To misunderstand this process can only lead to a verbal sectarianism that falsely claims to be revolutionary. The challenge of politicizing struggles, articulating social resistance with organization and political perspective will avoid an absurd division of labour between ’reform’ and ’revolution’ ’Revolutionary accumulation’ is unthinkable outside of a framework which should be capable of integrating reform and revolution in order to ’transform the established order’, as Rosa Luxemburg put it. The militant component of this anti-capitalist left, the potential of struggle for socialism, is in the organizations and social movements as well as in the FA. It is for this reason that the construction of a revolutionary alternative must articulate the social and political left and thus guard against any institutionalization, any dispersion of forces, contributing at the same time to fixing a common horizon.

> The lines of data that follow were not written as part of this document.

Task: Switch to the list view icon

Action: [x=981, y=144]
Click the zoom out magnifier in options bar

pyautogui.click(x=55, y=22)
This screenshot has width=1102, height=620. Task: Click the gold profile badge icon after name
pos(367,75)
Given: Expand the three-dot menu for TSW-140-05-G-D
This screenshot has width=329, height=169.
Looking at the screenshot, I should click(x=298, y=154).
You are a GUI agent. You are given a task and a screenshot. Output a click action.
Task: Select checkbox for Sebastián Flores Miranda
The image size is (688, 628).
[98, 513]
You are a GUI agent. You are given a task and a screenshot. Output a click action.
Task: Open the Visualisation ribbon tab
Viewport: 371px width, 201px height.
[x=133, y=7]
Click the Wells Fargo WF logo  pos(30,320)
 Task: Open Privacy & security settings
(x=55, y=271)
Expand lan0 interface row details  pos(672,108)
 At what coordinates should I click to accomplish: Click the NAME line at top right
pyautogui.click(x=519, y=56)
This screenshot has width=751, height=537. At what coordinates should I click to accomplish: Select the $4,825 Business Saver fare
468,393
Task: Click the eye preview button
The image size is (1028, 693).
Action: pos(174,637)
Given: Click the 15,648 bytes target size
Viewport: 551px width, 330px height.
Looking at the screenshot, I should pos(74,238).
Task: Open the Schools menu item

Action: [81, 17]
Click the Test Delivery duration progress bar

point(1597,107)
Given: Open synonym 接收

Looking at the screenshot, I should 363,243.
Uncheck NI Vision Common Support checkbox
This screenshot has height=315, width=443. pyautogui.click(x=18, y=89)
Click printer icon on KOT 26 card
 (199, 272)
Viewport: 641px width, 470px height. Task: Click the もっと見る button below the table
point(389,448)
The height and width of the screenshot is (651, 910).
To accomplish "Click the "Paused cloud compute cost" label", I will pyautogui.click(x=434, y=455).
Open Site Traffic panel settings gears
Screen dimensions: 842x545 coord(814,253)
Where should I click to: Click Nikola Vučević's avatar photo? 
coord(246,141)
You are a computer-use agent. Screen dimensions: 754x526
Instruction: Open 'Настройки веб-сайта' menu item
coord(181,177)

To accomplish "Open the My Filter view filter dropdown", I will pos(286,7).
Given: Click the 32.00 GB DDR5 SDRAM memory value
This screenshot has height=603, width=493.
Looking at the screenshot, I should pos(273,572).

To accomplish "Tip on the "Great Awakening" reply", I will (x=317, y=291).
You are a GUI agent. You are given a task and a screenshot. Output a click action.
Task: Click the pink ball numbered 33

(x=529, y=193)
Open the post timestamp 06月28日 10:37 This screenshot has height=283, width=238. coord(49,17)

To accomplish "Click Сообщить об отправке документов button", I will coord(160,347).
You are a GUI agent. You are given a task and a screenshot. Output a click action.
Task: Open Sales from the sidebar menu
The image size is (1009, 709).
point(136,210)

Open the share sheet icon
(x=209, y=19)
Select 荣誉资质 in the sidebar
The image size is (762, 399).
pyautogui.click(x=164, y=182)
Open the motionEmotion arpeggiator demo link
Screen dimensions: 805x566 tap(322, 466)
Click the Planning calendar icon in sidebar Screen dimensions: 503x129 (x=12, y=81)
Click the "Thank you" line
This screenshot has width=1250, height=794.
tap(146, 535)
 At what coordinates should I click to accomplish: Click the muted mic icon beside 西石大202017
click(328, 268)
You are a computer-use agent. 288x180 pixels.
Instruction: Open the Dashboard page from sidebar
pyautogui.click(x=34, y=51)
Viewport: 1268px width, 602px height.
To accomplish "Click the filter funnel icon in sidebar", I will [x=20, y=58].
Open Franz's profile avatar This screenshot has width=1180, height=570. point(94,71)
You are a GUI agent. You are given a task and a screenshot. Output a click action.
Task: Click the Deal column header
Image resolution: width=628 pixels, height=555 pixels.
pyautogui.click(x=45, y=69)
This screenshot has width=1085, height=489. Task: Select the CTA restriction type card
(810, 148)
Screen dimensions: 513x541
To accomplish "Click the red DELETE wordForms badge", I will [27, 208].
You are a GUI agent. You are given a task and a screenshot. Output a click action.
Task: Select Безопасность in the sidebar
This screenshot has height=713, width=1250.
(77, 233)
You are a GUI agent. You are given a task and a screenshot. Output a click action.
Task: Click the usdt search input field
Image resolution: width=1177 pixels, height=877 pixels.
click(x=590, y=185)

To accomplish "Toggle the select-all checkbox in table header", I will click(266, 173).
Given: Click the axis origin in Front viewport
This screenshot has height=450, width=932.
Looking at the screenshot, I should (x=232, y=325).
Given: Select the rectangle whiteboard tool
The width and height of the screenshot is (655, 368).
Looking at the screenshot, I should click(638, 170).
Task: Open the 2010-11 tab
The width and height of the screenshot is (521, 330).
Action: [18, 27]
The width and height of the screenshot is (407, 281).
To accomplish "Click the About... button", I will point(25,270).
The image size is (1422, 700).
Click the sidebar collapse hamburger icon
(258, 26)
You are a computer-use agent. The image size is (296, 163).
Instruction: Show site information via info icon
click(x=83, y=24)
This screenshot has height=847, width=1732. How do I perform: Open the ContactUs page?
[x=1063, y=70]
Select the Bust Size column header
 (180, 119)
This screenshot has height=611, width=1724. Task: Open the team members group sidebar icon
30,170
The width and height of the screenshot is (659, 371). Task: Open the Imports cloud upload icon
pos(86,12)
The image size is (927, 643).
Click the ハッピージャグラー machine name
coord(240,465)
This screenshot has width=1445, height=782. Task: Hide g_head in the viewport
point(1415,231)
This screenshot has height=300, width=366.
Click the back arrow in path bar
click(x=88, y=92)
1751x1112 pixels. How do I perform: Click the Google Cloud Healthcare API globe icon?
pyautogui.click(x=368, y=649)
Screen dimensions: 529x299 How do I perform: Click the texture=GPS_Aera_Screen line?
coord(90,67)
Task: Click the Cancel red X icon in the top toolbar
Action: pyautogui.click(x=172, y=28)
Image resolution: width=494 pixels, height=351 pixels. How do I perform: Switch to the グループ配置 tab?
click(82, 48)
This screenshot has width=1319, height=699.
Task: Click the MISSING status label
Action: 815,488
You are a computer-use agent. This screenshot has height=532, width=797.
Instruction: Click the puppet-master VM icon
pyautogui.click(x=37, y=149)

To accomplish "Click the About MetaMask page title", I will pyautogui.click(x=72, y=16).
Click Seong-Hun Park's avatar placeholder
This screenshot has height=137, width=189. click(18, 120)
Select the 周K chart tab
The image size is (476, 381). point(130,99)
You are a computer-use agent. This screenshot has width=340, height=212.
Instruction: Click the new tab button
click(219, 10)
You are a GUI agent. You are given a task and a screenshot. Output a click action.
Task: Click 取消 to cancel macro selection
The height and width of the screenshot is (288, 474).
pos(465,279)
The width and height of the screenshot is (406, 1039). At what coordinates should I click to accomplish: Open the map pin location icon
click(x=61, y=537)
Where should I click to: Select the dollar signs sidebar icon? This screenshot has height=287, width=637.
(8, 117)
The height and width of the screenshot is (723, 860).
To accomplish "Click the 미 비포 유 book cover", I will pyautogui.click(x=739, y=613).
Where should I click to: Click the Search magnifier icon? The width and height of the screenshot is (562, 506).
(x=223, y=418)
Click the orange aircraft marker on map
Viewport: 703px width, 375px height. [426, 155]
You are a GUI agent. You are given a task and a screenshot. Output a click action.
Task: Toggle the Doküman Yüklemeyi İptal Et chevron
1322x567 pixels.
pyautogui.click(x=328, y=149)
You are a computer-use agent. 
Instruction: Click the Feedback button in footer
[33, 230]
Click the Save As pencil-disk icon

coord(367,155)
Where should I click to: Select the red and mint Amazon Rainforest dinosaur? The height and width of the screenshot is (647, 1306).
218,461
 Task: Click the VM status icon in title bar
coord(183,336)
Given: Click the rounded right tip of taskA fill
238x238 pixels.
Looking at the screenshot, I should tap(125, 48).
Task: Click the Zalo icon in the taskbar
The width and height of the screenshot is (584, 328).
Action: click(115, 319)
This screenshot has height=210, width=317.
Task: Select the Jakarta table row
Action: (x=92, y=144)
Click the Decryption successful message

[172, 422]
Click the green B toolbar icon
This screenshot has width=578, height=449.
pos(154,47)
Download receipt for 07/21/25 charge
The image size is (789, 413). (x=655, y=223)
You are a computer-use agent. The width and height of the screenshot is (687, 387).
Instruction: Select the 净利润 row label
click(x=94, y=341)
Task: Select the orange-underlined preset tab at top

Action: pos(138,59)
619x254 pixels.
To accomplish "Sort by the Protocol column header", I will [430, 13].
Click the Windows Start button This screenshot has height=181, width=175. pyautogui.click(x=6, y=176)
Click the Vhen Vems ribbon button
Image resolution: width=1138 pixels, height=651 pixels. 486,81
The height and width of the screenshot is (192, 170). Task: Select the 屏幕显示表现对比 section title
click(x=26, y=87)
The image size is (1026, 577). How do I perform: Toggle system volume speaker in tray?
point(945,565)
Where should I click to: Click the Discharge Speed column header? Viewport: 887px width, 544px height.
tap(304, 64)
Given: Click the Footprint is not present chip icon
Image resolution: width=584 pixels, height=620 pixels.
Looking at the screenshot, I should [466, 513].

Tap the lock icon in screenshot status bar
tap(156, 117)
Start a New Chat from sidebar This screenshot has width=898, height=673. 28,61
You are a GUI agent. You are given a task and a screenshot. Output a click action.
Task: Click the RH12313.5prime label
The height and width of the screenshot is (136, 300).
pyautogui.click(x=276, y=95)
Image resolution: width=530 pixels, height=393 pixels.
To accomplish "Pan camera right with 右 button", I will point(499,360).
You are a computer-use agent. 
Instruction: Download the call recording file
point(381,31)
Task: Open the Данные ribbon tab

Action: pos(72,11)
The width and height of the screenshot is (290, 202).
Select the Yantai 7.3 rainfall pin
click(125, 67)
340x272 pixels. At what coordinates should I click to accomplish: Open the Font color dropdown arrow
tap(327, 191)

This moment of accumulation in the perspective of a reorganization of the anti-capitalist left, that is the CI, is still weak, and this despite the fact that the right and its reactionary press (’El Pais’, ’BÅ“squeda’, ’El Observador Economico’), as well as the majority sectors of the FA leadership, allude constantly to the ’radicals of the CI’ For them these ’radicals’ are the main factor of destabilization, throwing spanners in the wheels of ’democratic governance’. The ’radicals of the CI’ are the false note in the reformist concert disguised as ’realism’ and ’ideological updating’. (...)

This weakness is explained by political reasons and the 3rd congress has debated them collectively and deeply. The congress is the framework composed by militants engaged fully in the real movement of political and social struggles: from the smallest union or the smallest town on the border, far from the capital, to the activity of local elected representatives or members of ’neighbourhood councils’. These are the organized militants who think and act, who share political and social experiences with thousands of comrades in different posts of combat.

Thus, the 3rd Congress has discussed successes and errors, with the perspective of strengthening the CI as a unitary and plural organization that fights to ’make the revolution’. In the sense that it is clear that the revolution will never come at ’the right moment’. Without risks and without surprises, the revolution will only be a laboratory caricature. Precisely, the revolution is by its nature ’premature’ or, as Che said, it is a creative imprudence.

Footnotes

[1Batlle is currently president of Uruguay.